Search API min_score ==> what is the definition of score?


(mp2893) #1

Hi, I am a beginner of ES.

I plan to store serveral millions of news documents using ES.
Now if a user queries something like "obama", hundreds of thousand
documents will be returned to the user. This will definitely take a
lot of time. (If I am wrong about this, plz correct me)

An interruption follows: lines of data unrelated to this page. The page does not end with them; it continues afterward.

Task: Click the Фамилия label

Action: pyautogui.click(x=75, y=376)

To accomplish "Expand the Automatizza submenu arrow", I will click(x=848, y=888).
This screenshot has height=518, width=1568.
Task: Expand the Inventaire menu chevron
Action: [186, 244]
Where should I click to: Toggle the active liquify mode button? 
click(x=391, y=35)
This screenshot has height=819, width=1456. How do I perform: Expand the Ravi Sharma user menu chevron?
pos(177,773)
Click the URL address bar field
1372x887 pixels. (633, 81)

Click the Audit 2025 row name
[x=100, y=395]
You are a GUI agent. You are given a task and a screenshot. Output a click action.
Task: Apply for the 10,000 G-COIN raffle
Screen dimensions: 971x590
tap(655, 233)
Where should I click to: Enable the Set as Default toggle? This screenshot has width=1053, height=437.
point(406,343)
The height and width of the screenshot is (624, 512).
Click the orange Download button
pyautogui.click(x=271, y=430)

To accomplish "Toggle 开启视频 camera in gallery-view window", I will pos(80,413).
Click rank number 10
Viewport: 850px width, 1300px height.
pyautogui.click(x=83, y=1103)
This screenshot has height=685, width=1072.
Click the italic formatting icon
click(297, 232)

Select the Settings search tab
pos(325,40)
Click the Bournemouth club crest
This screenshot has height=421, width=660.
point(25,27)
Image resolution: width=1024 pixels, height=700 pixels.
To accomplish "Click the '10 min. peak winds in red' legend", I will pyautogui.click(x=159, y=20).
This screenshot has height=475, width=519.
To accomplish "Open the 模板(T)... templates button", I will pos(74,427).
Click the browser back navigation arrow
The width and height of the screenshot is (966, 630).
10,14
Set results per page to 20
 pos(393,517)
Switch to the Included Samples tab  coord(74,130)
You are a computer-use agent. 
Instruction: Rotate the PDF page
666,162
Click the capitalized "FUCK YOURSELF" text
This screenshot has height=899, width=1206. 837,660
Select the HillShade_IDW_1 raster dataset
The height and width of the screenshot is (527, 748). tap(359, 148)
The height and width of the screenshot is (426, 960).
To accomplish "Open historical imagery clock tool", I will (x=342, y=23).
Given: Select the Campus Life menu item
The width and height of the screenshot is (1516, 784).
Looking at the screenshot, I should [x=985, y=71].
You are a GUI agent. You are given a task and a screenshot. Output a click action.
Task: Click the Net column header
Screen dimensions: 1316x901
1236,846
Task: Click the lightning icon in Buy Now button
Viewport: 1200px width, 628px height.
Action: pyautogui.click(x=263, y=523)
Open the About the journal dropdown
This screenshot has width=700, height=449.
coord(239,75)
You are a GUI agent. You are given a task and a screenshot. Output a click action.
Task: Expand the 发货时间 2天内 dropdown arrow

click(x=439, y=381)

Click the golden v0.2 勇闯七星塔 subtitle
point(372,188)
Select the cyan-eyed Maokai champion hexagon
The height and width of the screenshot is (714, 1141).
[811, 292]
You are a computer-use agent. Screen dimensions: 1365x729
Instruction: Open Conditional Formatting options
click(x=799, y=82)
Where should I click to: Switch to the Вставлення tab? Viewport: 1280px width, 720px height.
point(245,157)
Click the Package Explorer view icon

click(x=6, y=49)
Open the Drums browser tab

So I wanted to limit the size of documents to be searched and
returned.

Obviously I want the most relevant documents to be returned. And I
came across "min_score" function. (http://www.elasticsearch.org/guide/
reference/api/search/min-score.html)

According to the example, looks like I get to choose the score. But I
am wondering what the definition of this "score" is.
Is it the degree of relevance of the document to the query? (like,
cosine similarity?)
Or is it a some kind of percentage of the whole documents that are
hit?

Plz help a newbie out.
Thanks.


(David Pilato) #2

I plan to store serveral millions of news documents using ES.

Now if a user queries something like "obama", hundreds of thousand
documents will be returned to the user. This will definitely take a
lot of time. (If I am wrong about this, plz correct me)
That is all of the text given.